Overview of Rabin-Karp Algorithm | Baeldung on Computer Science

1. Overview

In computer science, string searching means finding the location of one or more strings (called patterns) in a large text.

In this article, we’ll discuss the Rabin-Karp string searching algorithm. First, we’ll explain the naive string searching algorithm. Next, we’ll explain the Rabin-Karp algorithm and apply it to an example.

Finally, we’ll discuss some variations of this algorithm.

2. Naive Algorithm

2.1. Pseudocode

The idea of this algorithm is simple. It works by trying to search for the pattern starting from every possible location in the text.

Consider the following algorithm that represents the naive approach:

algorithm NaiveStringSearch(P, T):
    // INPUT
    //    P = The pattern to look for
    //    T = The text to look in
    // OUTPUT
    //    Returns the number of occurrences of P in T

    answer <- 0
    n <- length(T)
    k <- length(P)
    for i <- 0 to n - k:
        valid <- true
        for j <- 0 to k - 1:
            if T[i + j] != P[j]:
                valid <- false
                break
        if valid = true:
            answer <- answer + 1
    return answer

We try to match the pattern $P$ , starting from every possible position in $T$ . For each starting position, we keep iterating over both the pattern $P$ and the text $T$ trying to match them.

If we reach a match, we increase the answer by one.

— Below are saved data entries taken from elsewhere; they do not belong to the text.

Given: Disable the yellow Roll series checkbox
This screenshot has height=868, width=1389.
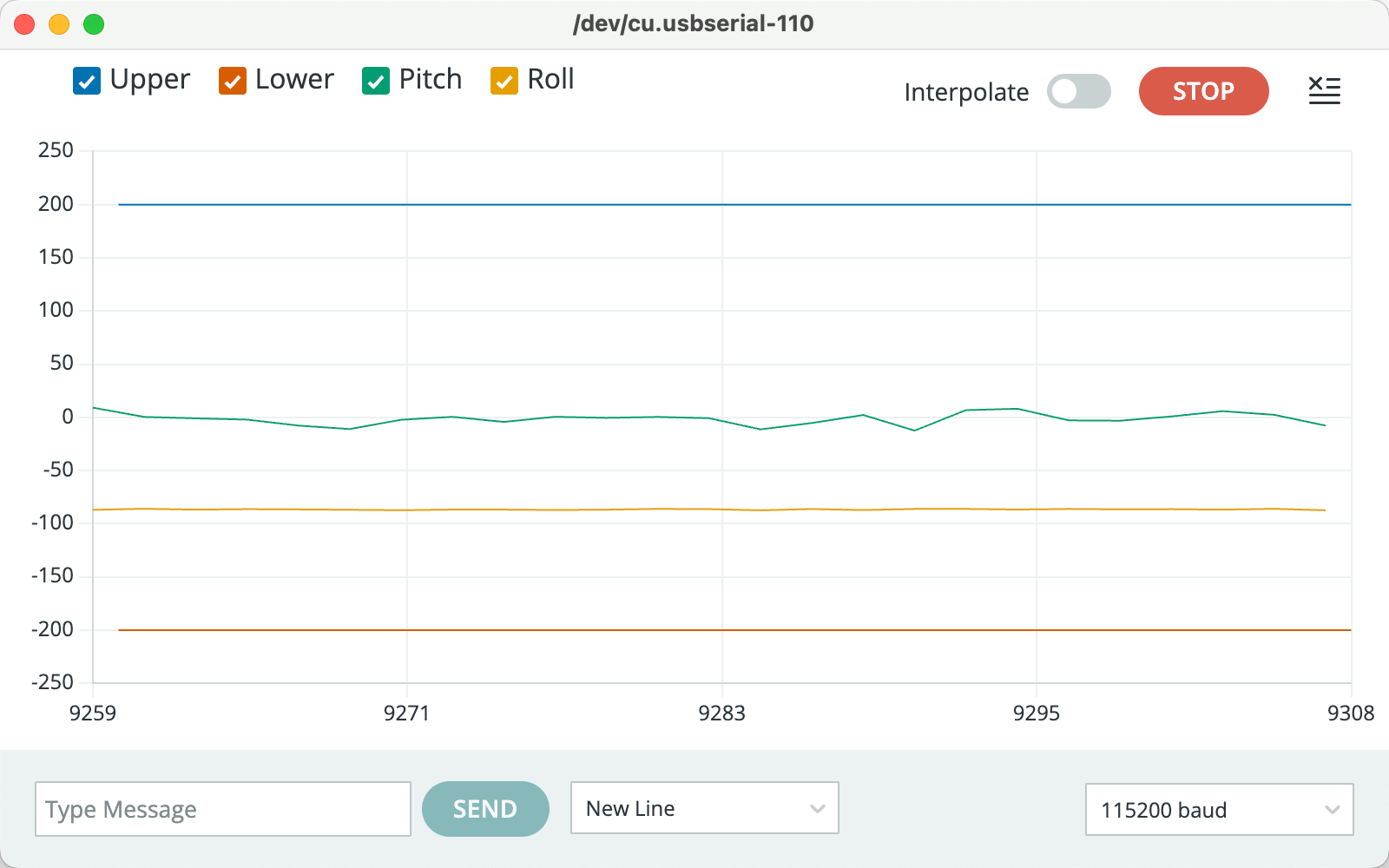Looking at the screenshot, I should [x=504, y=81].
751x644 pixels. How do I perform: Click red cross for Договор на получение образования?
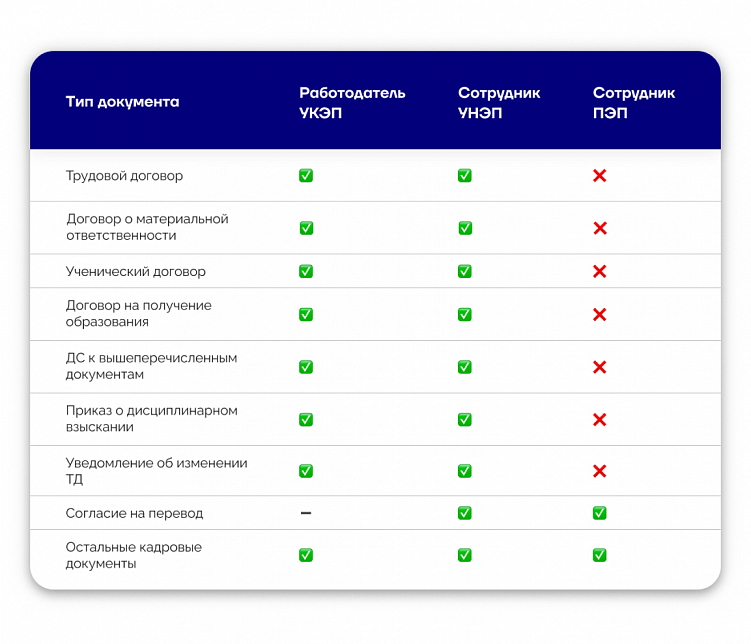[x=600, y=315]
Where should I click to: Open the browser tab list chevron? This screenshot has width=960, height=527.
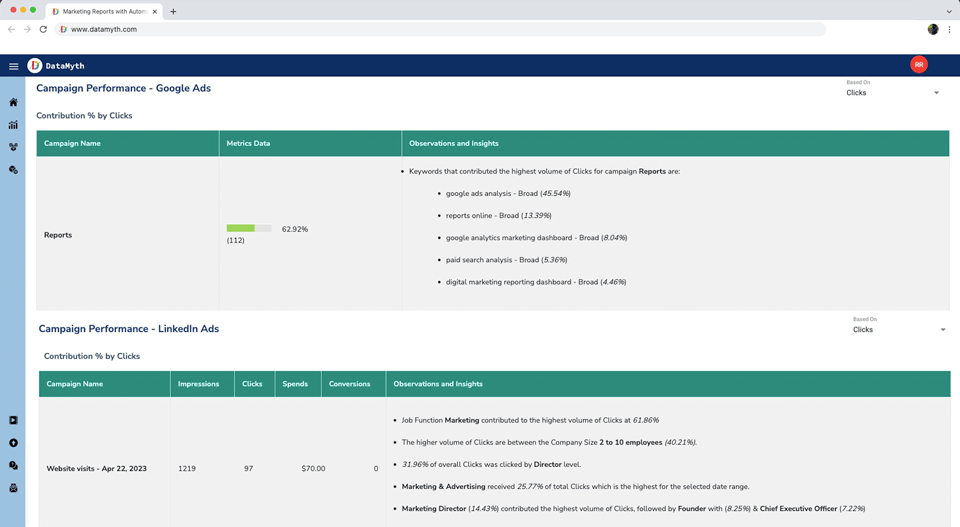[x=948, y=12]

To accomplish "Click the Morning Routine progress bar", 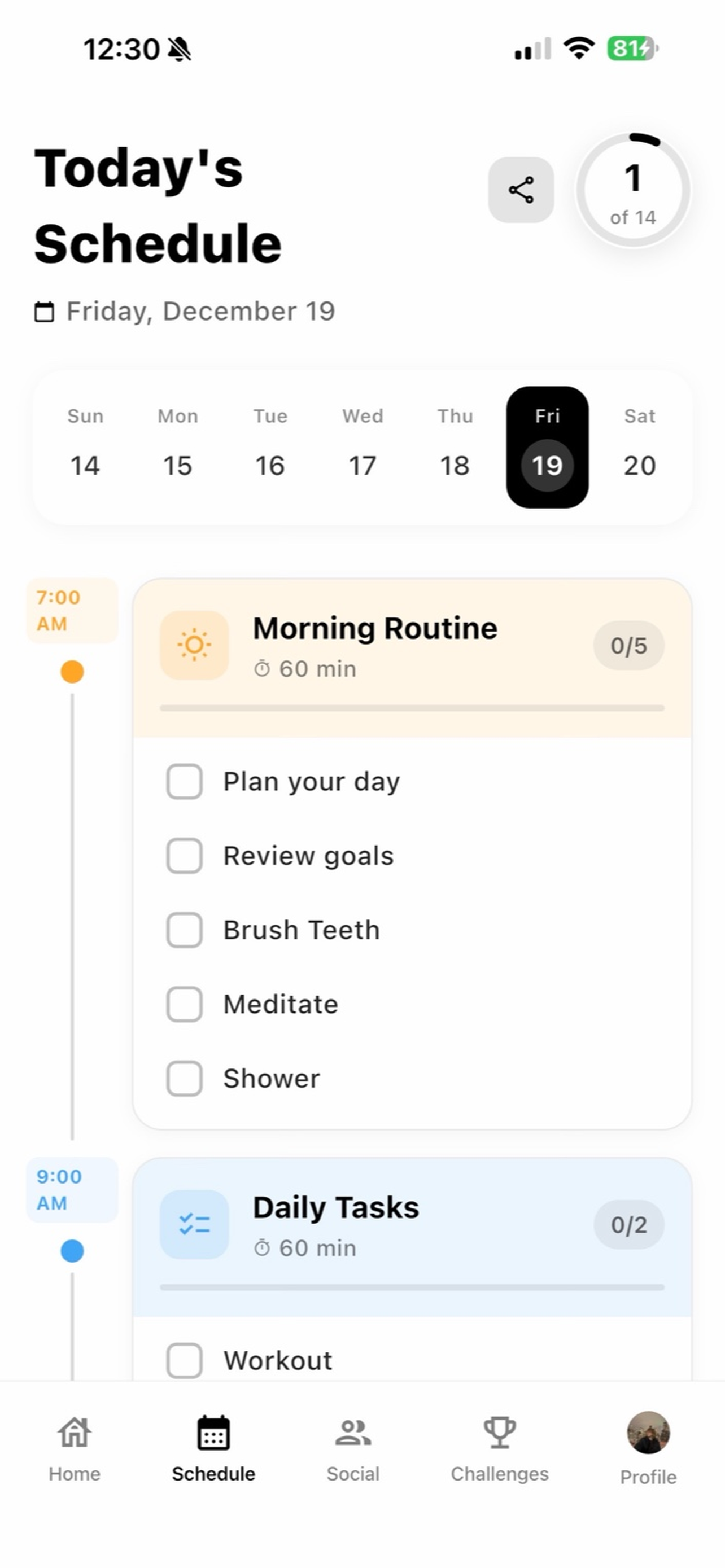I will pyautogui.click(x=412, y=708).
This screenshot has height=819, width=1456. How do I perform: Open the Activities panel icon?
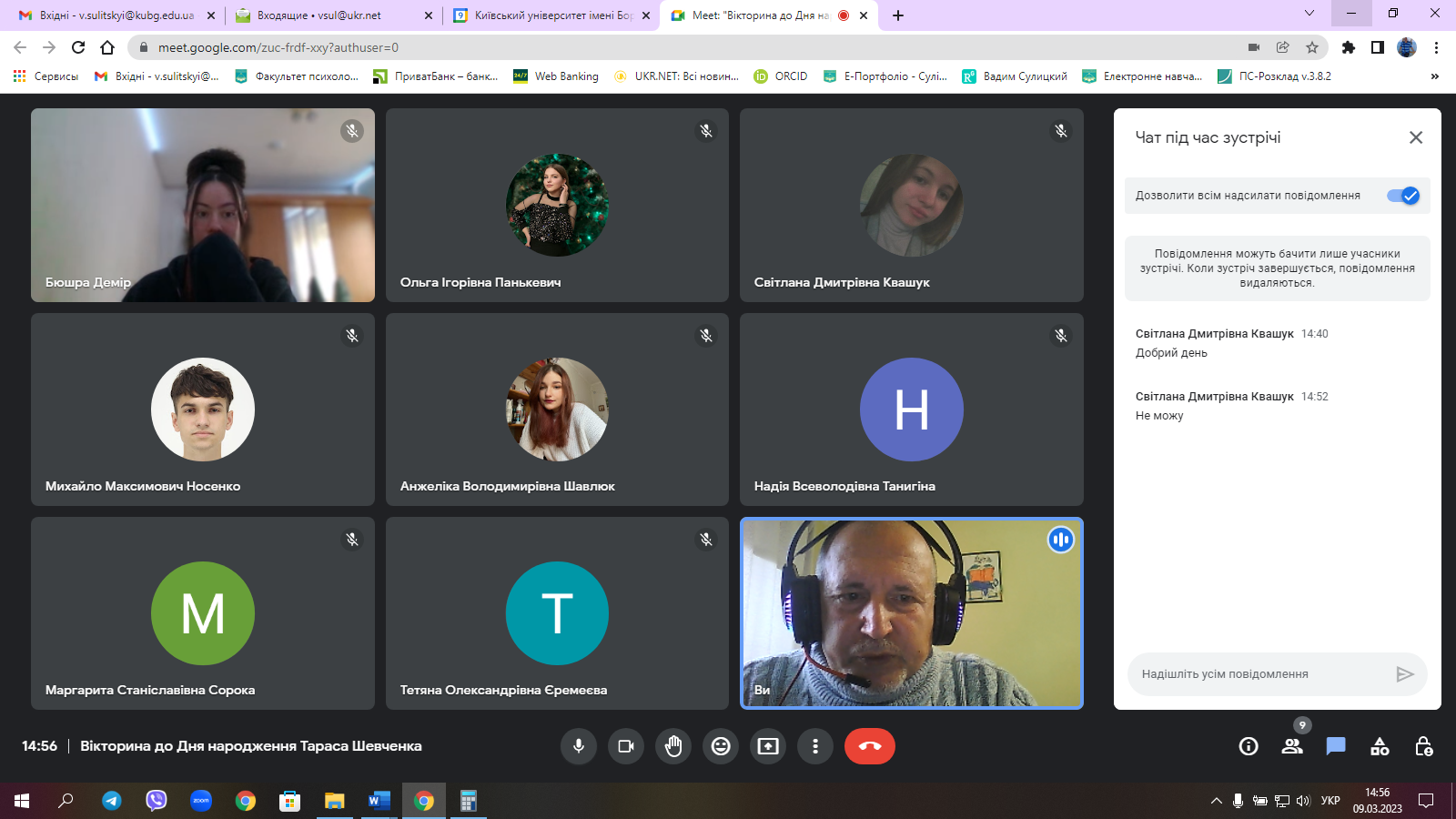click(x=1380, y=746)
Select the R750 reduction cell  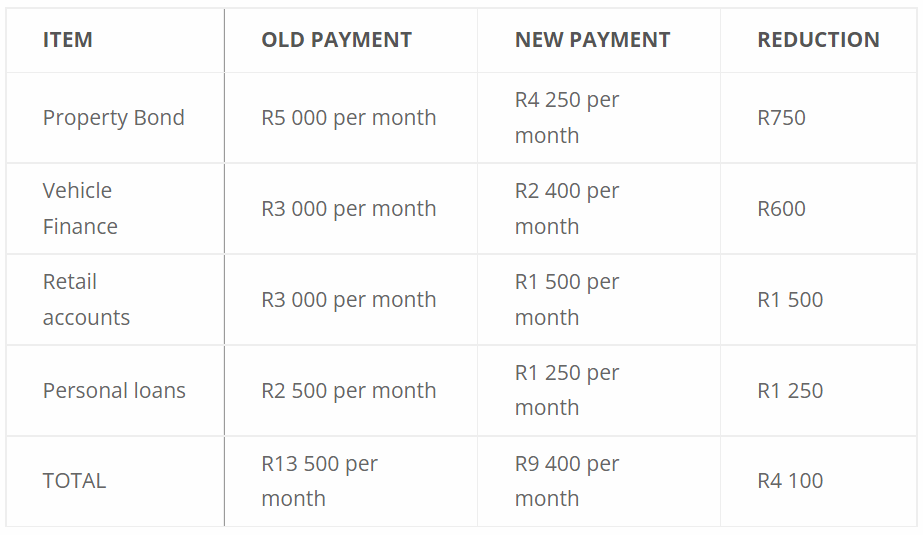click(781, 118)

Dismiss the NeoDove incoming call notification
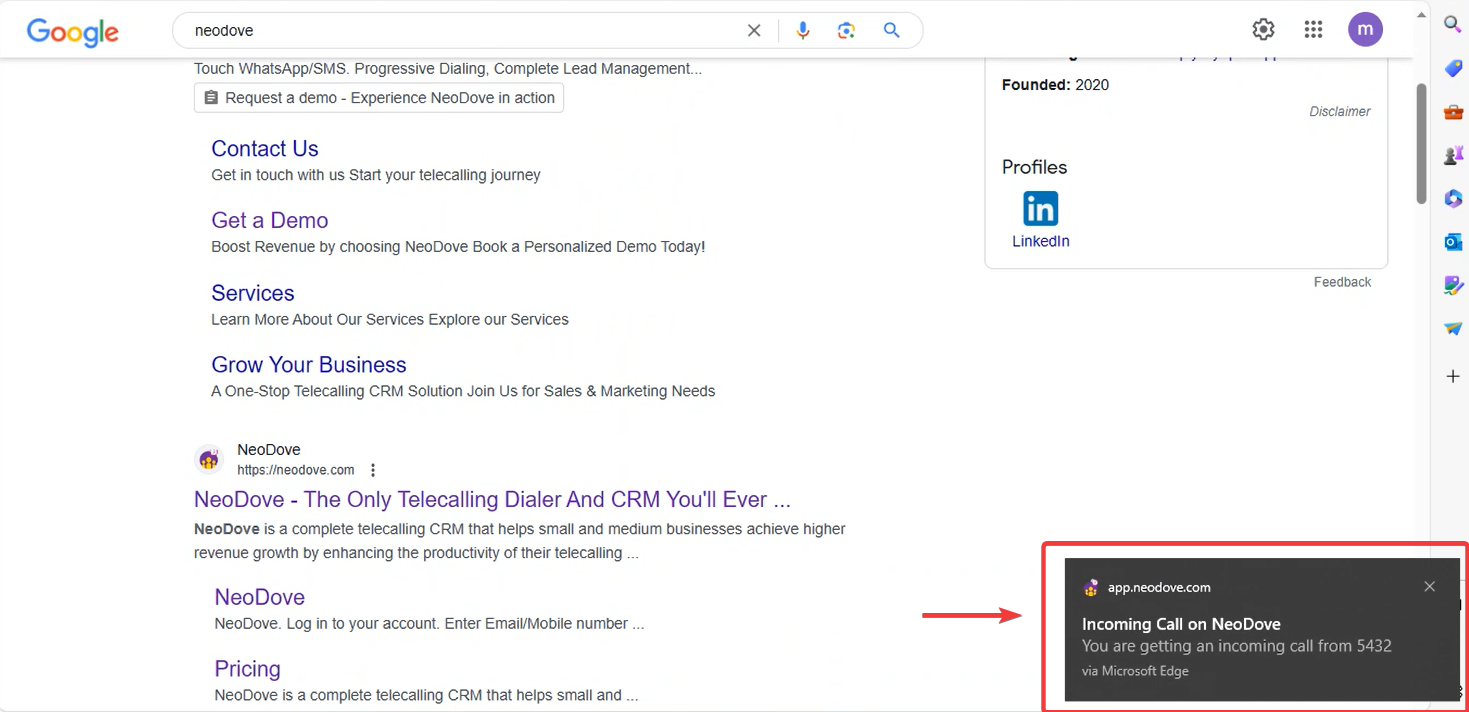pos(1430,587)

Otherwise, we break the loop on the first mismatch we find.

2.2. Example

As an example, let’s look at the algorithm’s steps if we wanted to look for $P="bab"$ in $T="ababaac"$ :

Location	Comparison							Matching Result
0	a	b	a	b	a	a	c	Mismatch
0	b	a	b					Mismatch
1	a	b	a	b	a	a	c	Match
1		b	a	b				Match
2	a	b	a	b	a	a	c	Mismatch
2			b	a	b			Mismatch
3	a	b	a	b	a	a	c	Mismatch
3				b	a	b		Mismatch
4	a	b	a	b	a	a	c	Mismatch
4					b	a	b	Mismatch

The Complexity of this algorithm is $O(n \cdot k)$ , where $n$ is the length of the text, and $k$ is the length of the pattern.

3. Rabin-Karp Algorithm

First, we need to have some background on hashing functions that are used in Rabin-Karp algorithms. After that, we’ll move to the Rabin-Karp algorithm itself.

3.1. Hash Function

Previously, we had to try matching the pattern from every single position in the text. To improve this, we’ll create a function that can map any string to an integer value.

In other words, we need a function $H$ (called a hashing function), which takes a string $s$ and maps it to an integer $H(s)=x$ . From now on, we’ll call $x$ the hash value of $s$ .

However, not every function is useful. The hashing function should be easy to calculate. We should also be able to perform precalculation, and in the precalculation, we should be able to calculate the hash value for a string in linear time.

Moreover, after the preprocessing, we should be able to calculate the hash value of any substring $s[i...j]$ in constant time.

3.2. Hash Function Example

Perhaps one of the simplest hashing functions we can use is the sum of ASCII codes of the letters in the string. For simplicity, we’ll use $int(x)$ to denote the ASCII code of $x$ . Formally:

$H(s[0...n-1])=int(s[0])+int(s[1])+....+int(s[n-1])$

Since we can quickly calculate the hash value of a substring using prefix sums, this hashing function is a valid choice.

Let’s look at a few examples, assuming $s="aabbab"$ :

$H(s[2...4]) = H("bba") = 98 + 98 + 97 = 293$
$H(s[3...5]) = H("bab") = 98 + 97 + 98 = 293$

Notice that $H(s[2...4])=H(s[3...5])$ even though $s[2...4] \neq s[3...5]$ . This case, when two distinct strings have the same hash value, is called a collision.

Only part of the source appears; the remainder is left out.